Arsen tersentak kemudian menelengkan kepalanya. "Daddy!"
"Kamu mengintip calon istrimu," kata Cullen.
Arsen menyengir, "Bukan mengintip, tetapi aku menunggu makanan. Perut sudah lapar."
"Alasan saja. Ayo, kita duduk saja," ajak Cullen.
"Grandma sudah berada di sini rupanya," kata Arsen seraya menarik kursi.
"Sudah jam makan malam, makanya kemari," jawab Amanda.
Kakek dari Arsen sudah lama tiada. Jadi, di rumah itu hanya ada orang tua dan sang nenek saja. Arsen juga sangat jarang pulang. Kecuali jika ia punya waktu atau kumpul keluarga.
Pelayan wanita datang dengan membawa makanan yang telah selesai dimasak. Semua ditata rapi di atas meja. Jika sebelumnya ada makanan dulu, kini sebaliknya. Itu karena Freya ikut memasak bersama Veronica, dan penghuni rumah tidak sabar untuk mencicipinya.
"Sepertinya enak," ucap Cullen.
"Kita harus mencobanya dulu, baru berkomentar," kata Arsen.
"Pasti enak, dong," sahut Veronica yang datang bersama Freya dari dapur. "Fre, kamu layani Arsen."
"Iya, Mom." Freya melayani Arsen dengan mengambilkan pria itu makanan. Semua menu yang dimasak adalan makanan kesukaan dari keluarga Cullen seperti olahan ikan salmon, salad sayur, sup macaroni dan olahan daging giling yang dioseng dengan bawang.
"Terima kasih, Sayang," ucap Arsen saat ia menerima piring dari Freya. "Kamu duduklah."
Semua mencicipi masakan kolaborasi antara mertua dan calon menantu. Cullen mengangguk-anggukkan kepala. Amandan berekspresi senyum, dan Arsen berdehem setelah mencicipi makanan dari piringnya.
"Enak. Ini sangat enak," kata Cullen.
"Iya, ini enak," sahut Amanda.
"Calon istriku bisa diandalkan rupanya," tambah Arsen.
"Rupanya ada tambahan bahan lagi. Mommy baru tahu. Terima kasih, Freya sudah bagi tahu Mommy resep baru."
"Bukan apa-apa, Mom. Dulu aku pernah bekerja paruh waktu di restoran. Sedikit-sedikit aku tahu cara mereka membuat masakan enak," kata Freya.
Setelah makan malam keluarga, Freya masuk ke kamar tamu untuk membersihkan diri dan istirahat tentunya.

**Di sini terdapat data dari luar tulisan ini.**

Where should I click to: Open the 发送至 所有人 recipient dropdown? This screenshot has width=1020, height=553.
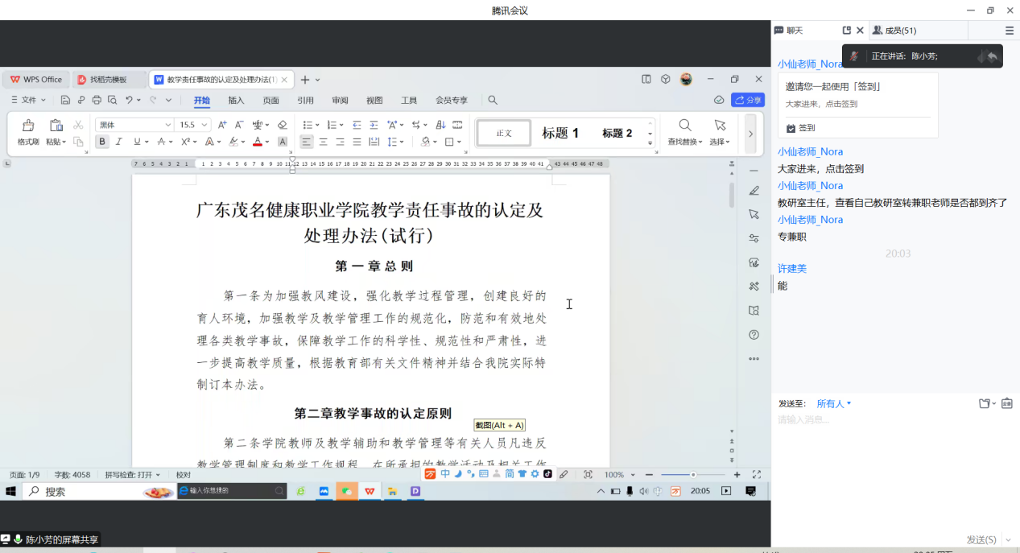tap(833, 403)
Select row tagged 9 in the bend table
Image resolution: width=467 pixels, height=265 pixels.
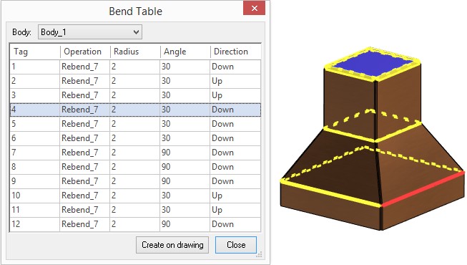[135, 181]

"Rupanya keluarga Arsen sangat baik," gumam Freya. Ia memandang wajahnya di cermin, menepuk-nepuk pipi, lalu mengambil handuk untuk menutupi tubuh polosnya. Freya keluar dari kamar mandi. Ia tersentak karena Arsen sudah duduk di atas tempat tidur. "Kamu di sini?" Freya menutupi bagian atas dan bawah tubuhnya dengan tangan.
"Pakaian tidurmu." Arsen bangun dari tempat tidur, melangkah mendekat pada Freya. Ia memandang tubuh dari calon istrinya sendiri. "Kapan kamu dalam masa subur?"
Freya segera mengambil pakaian tidur dari tangan Arsen untuk menutupi tubuhnya. "Bulan depan."
"Kamu sudah selesai itu?" tanya Arsen.
Freya mengangguk, "Iya, seminggu yang lalu. Kamu tidak mungkin melakukannya, kan? Kita bisa menunggu minggu depan." Freya berkata seperti itu karena ia dalam masa subur.
"Sekarang saja. Kita menikah minggu depan," kata Arsen.
"Kita belum menikah."
"Apa bedanya, sih? Kamu itu sudah aku sewa," kata Arsen.
"Itu prinsipku."
Arsen berdecak, "Mumpung kamu lagi dalam masa subur. Kita harus melakukannya." Arsen menarik tangan Freya, membawanya ke atas tempat tidur.